-- START --

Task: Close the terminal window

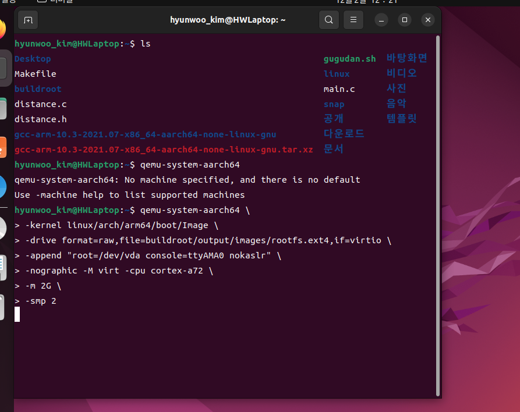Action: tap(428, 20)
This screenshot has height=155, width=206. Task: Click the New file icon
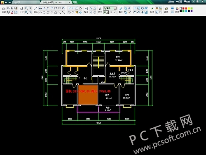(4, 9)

-- END --
-- START --

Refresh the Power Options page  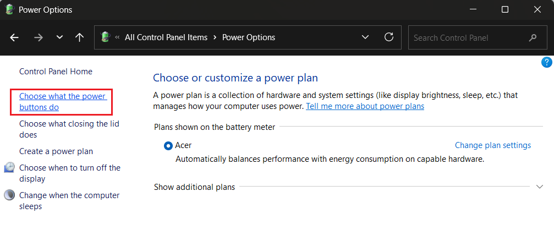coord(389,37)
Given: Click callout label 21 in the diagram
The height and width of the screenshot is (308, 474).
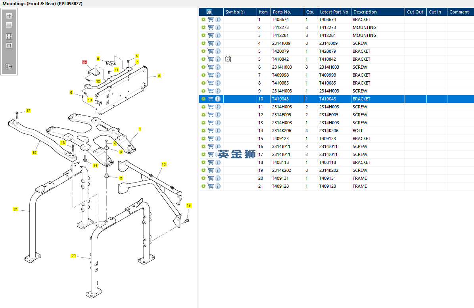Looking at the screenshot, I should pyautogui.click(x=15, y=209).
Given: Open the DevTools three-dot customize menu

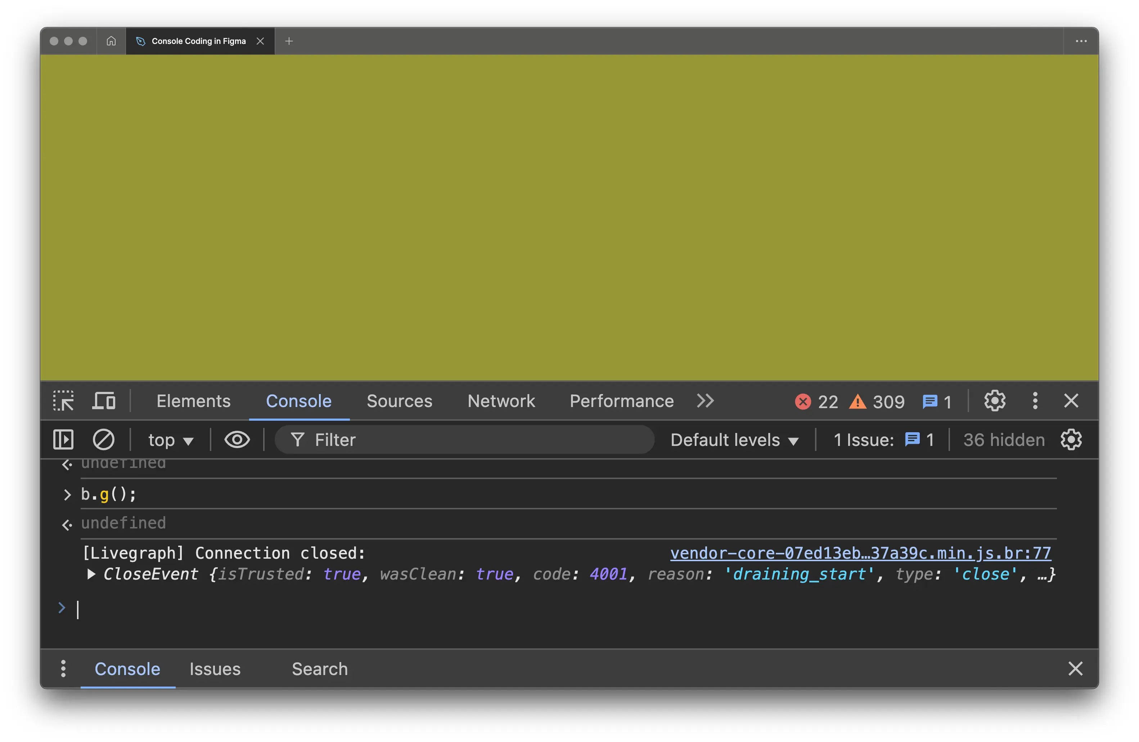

-- END --
-- START --

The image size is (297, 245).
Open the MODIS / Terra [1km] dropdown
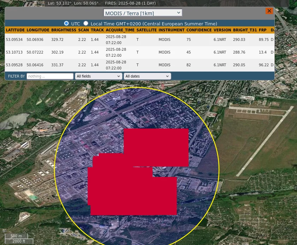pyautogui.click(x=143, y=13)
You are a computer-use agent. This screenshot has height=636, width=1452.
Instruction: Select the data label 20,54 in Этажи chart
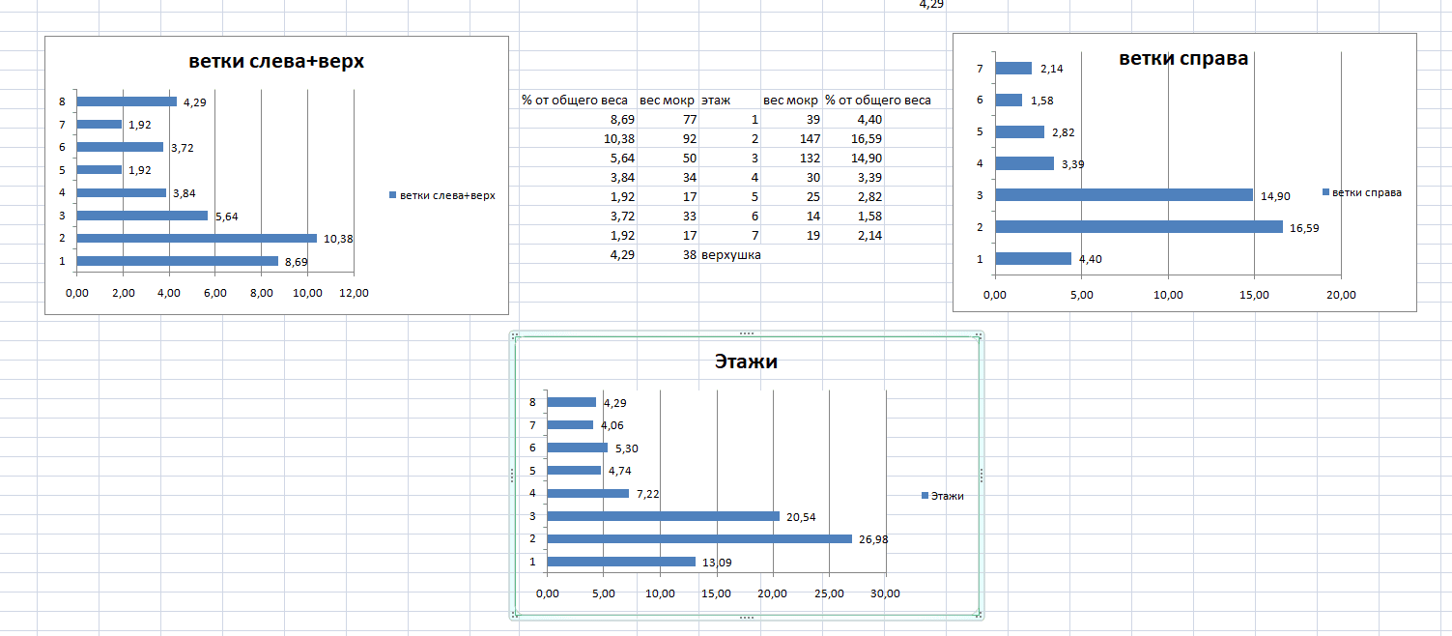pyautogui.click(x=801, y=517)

-- END --

WHAT TO DO
Copy the material word for word from the line with "Given: Click callout label 21 in the diagram" to the line with "Given: Open the", both lines included, and leave the pictures out.

SOLVED PROBLEM
Given: Click callout label 21 in the diagram
The height and width of the screenshot is (308, 474).
Looking at the screenshot, I should pyautogui.click(x=15, y=209).
Given: Open the DevTools three-dot customize menu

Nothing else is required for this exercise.